Step 3 — Block set (optional)

If your planet needs its own stone, sand, and ore blocks (matching its surface material and visual identity), register a block set in code, once, during mod setup:

OrreryBlocks.registerPlanetBlockSet("ceres", List.of("zinc", "copper"));

This automatically registers:

  • orrery:ceres_stone
  • orrery:ceres_sand
  • orrery:ceres_zinc_ore
  • orrery:ceres_copper_ore with block items, datagen-produced models (using ore overlay textures — see Block sets and datagen), language entries, tags, and loot tables.

You only need to supply:

  • assets/orrery/textures/block/ceres_stone.png
  • assets/orrery/textures/block/ceres_sand.png Ore overlay textures are shared across all planets — if zinc and copper overlays already exist from another planet, they're reused automatically.
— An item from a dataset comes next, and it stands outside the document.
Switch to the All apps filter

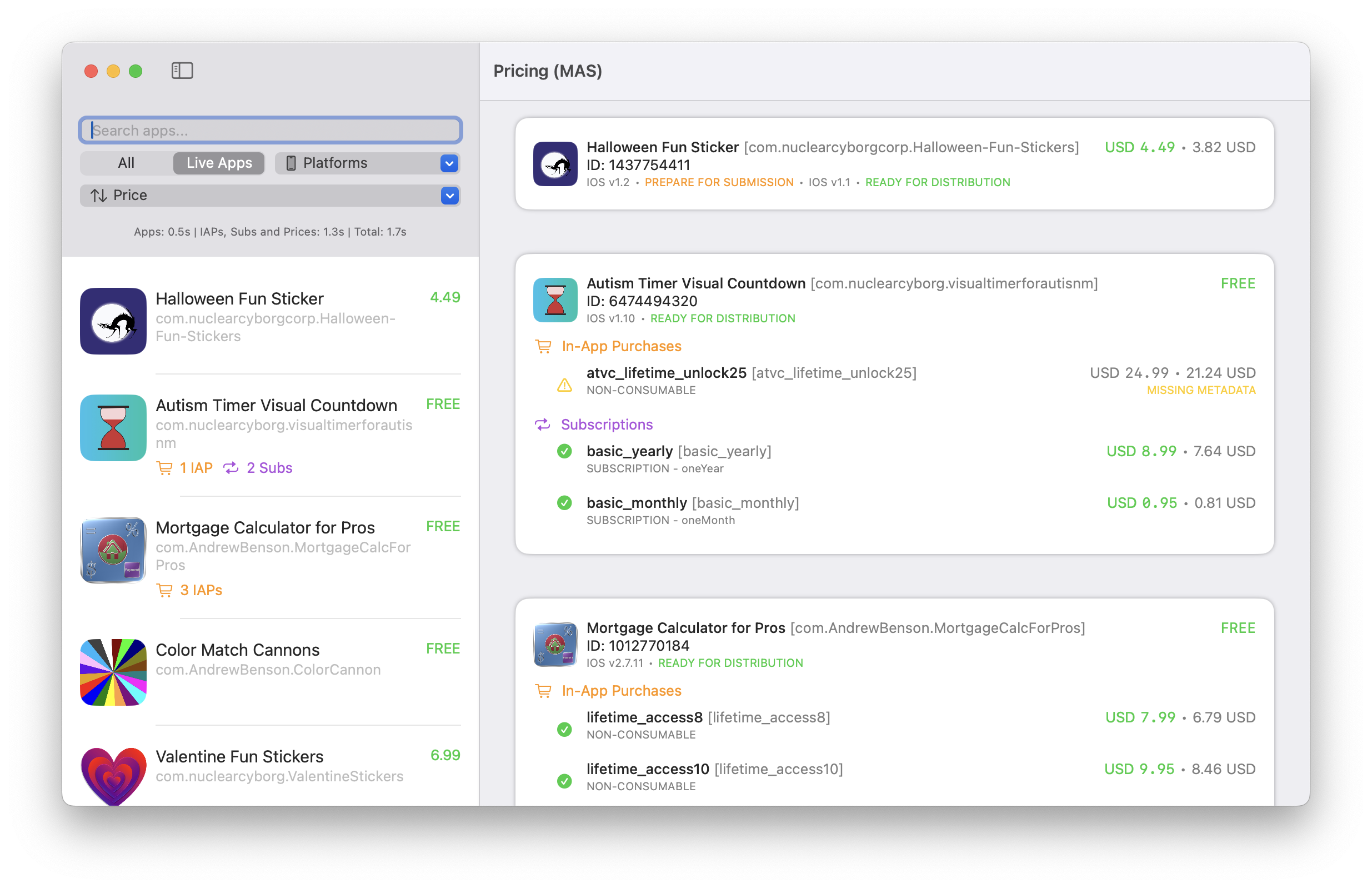[126, 163]
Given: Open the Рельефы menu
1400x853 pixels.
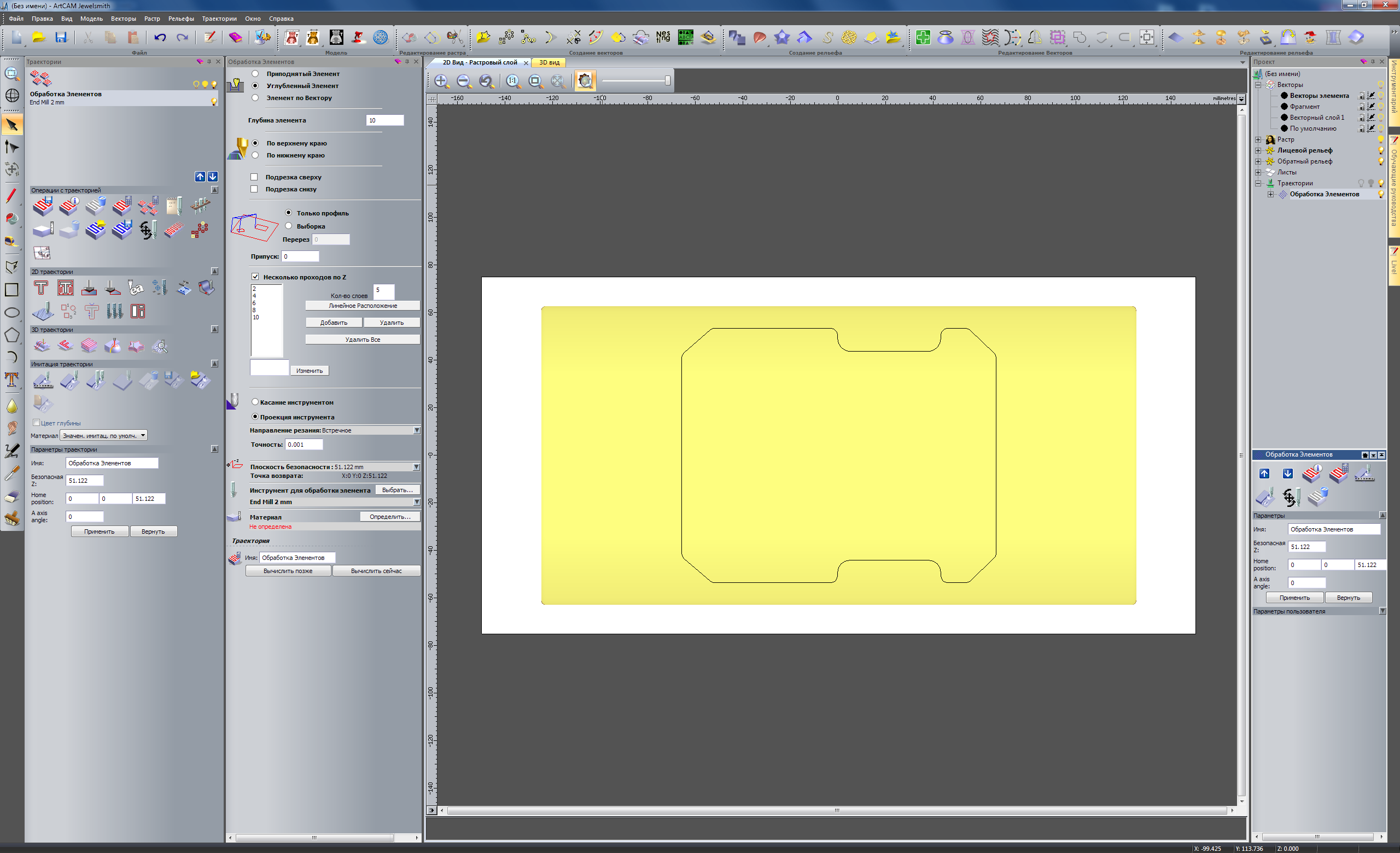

If your planet's surface uses an existing block (e.g. Northstar's moon sand, as Eris does), you can skip block set registration entirely and reference the existing block ID directly in your surface rules.

Step 4 — Testing

  1. Launch the game and check the log for [Orrery] Loaded planet: ... confirming your PlanetData JSON parsed successfully. Parse errors are logged as [Orrery] Failed to parse planet ... with details.
  2. Use /orrery in-game to confirm the planet appears in the registry with the expected values.
  3. Travel to the dimension (via creative /execute in <dimension> run tp ... for early testing, before rocket travel is set up) and verify:
    • The custom sky renders correctly (black sky, stars, dimmed sun if has_sky is true)
    • Gravity feels correct and fall damage scales as expected
    • Worldgen produces the intended terrain and structures
    • The planet appears correctly in the Telescope

Common pitfalls

  • Dimension key mismatchPlanetData.dimension must exactly match the dimension JSON's resource location (<namespace>:<path>), including namespace. A common mistake after renaming a mod ID is leaving stale references to the old namespace.
  • Missing sky object — if has_sky is true but the sky object is malformed or missing required fields, the JSON will fail to parse entirely (not just the sky portion), and the planet won't register at all. Check logs for parse errors.
  • Reload listener registrationPlanetDataLoader must be registered via AddReloadListenerEvent for any orrery_planets JSON to be picked up. This is a one-time setup already done in Orrery's main mod class — not something you need to repeat per planet.
  • Stale registry on reloadPlanetRegistry is cleared and rebuilt on every resource reload. If you're testing with /reload in-game, make sure all your planet JSONs are present and valid each time, since a parse failure in one file doesn't roll back previously loaded planets from that same reload pass but won't add the broken one either.